----- DATA RECORDS

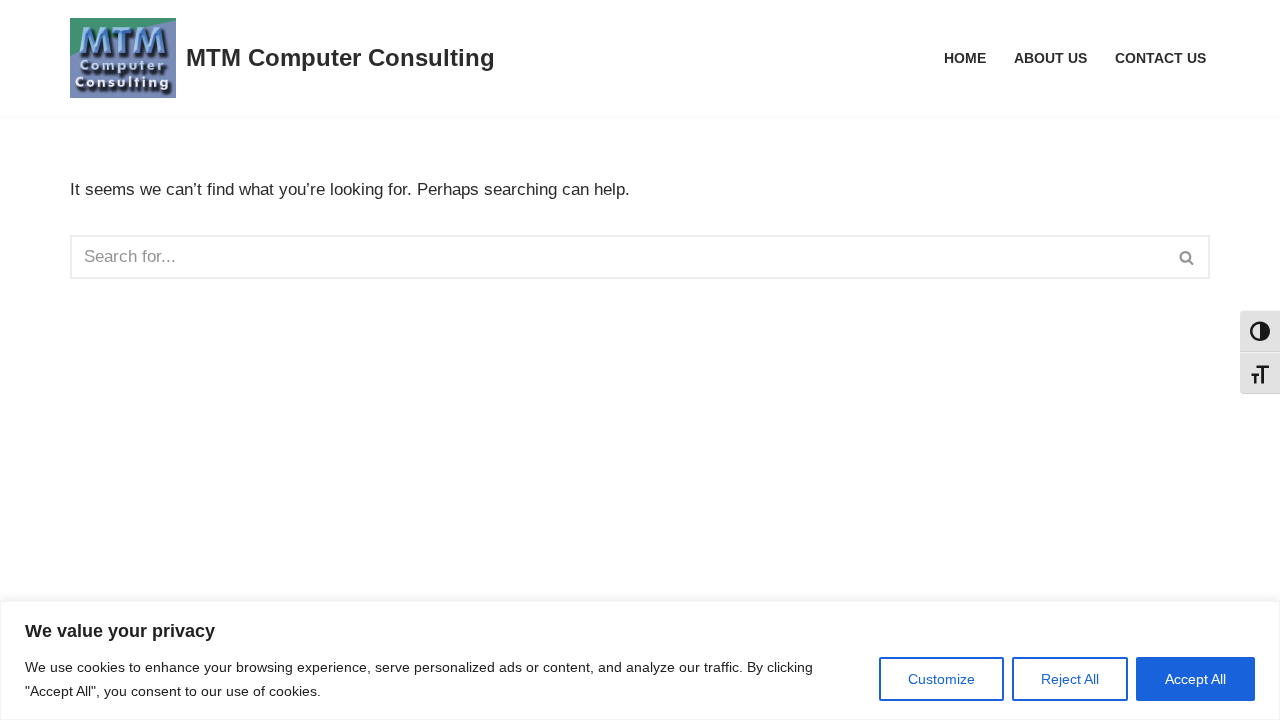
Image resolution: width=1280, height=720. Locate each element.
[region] (640, 660)
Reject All (1070, 679)
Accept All (1195, 679)
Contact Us (1160, 58)
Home (965, 58)
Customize (941, 679)
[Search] (1187, 257)
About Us (1050, 58)
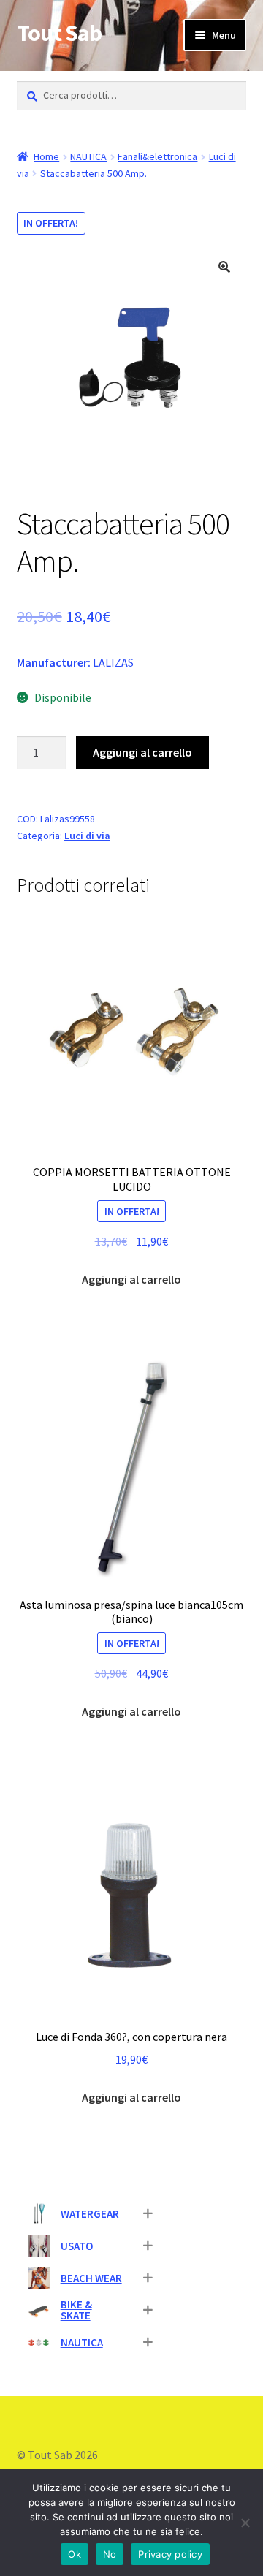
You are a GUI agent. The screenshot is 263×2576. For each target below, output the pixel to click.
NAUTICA (88, 156)
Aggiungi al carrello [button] (131, 1279)
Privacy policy (170, 2554)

----------

WHAT IS EXPECTED:
Exactly as written, set down the lines from the line holding "About Us (1050, 58)" to the last line of the data, both ends included, pictures excluded.

SOLVED EXERCISE:
About Us (1050, 58)
You are a GUI agent. The screenshot is 263×2576. For each target below, output the pixel to click.
NAUTICA (88, 156)
Aggiungi al carrello [button] (131, 1279)
Privacy policy (170, 2554)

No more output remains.